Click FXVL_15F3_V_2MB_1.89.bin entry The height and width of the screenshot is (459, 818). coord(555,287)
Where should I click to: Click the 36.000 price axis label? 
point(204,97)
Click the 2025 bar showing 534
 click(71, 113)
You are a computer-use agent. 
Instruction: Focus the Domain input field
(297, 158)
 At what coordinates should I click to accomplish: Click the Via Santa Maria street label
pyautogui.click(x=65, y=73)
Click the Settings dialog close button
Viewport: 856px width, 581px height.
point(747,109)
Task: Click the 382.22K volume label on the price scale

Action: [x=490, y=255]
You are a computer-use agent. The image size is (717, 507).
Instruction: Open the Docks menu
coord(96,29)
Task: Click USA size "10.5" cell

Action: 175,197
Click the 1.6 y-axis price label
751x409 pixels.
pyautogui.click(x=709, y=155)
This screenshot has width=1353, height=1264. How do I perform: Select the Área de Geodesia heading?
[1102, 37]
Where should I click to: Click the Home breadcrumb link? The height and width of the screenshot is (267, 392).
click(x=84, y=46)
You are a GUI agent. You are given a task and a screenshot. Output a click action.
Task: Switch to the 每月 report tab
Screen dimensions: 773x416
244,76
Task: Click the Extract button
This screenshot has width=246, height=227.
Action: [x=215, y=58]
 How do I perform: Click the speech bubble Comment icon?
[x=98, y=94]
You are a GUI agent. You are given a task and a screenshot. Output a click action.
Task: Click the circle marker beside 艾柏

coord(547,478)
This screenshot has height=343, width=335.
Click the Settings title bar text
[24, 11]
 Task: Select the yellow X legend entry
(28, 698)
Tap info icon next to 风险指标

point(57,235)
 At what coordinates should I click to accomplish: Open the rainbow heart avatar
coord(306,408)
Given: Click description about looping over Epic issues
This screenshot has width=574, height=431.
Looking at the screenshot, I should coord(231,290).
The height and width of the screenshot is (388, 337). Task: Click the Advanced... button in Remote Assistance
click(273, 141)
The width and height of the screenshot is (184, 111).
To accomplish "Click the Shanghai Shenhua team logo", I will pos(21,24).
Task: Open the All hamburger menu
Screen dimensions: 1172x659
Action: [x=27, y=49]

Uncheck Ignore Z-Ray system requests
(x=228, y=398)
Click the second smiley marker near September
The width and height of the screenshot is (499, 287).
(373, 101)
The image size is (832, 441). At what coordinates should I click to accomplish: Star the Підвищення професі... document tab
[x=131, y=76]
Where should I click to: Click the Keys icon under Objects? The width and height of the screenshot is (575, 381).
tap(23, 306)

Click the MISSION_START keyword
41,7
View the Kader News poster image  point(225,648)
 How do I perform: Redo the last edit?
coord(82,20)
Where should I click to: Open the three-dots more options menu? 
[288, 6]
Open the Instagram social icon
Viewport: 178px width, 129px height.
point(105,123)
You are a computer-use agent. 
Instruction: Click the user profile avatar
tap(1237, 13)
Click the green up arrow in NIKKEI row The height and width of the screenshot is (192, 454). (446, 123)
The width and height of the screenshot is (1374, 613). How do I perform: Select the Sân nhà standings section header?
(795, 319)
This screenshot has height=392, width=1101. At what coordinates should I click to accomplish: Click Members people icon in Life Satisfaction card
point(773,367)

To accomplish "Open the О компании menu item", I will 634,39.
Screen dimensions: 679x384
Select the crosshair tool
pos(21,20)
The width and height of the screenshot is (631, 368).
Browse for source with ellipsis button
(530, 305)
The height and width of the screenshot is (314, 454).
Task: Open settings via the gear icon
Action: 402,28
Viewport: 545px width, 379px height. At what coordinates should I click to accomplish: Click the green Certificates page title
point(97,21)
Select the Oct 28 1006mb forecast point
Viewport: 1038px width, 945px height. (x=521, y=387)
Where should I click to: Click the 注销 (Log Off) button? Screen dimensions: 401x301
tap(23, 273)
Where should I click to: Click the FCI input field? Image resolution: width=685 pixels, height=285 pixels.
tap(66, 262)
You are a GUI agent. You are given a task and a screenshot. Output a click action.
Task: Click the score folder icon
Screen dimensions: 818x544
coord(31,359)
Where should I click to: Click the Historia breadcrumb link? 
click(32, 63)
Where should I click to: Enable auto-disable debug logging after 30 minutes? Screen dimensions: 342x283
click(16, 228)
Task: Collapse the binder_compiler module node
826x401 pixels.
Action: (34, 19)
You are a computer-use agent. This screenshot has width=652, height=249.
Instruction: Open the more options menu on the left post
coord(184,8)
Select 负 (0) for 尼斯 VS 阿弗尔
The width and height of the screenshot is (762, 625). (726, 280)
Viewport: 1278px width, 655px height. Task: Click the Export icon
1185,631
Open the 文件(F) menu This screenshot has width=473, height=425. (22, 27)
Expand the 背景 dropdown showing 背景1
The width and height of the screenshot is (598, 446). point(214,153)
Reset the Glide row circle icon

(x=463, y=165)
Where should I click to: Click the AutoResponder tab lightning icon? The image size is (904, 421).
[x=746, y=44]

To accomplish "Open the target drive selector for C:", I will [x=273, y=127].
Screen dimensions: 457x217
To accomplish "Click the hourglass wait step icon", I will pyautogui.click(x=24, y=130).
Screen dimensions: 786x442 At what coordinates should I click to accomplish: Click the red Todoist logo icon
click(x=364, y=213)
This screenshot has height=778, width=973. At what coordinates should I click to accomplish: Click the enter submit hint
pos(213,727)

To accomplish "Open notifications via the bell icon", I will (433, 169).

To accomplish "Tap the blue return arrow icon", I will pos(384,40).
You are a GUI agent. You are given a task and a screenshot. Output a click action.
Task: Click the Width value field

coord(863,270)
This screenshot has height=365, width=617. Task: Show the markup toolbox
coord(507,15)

WHAT TO DO: Reproduce every line in the data that has the word "arrow" in it.

EXERCISE OUTPUT:
Click the green up arrow in NIKKEI row The height and width of the screenshot is (192, 454). (446, 123)
To accomplish "Tap the blue return arrow icon", I will pos(384,40).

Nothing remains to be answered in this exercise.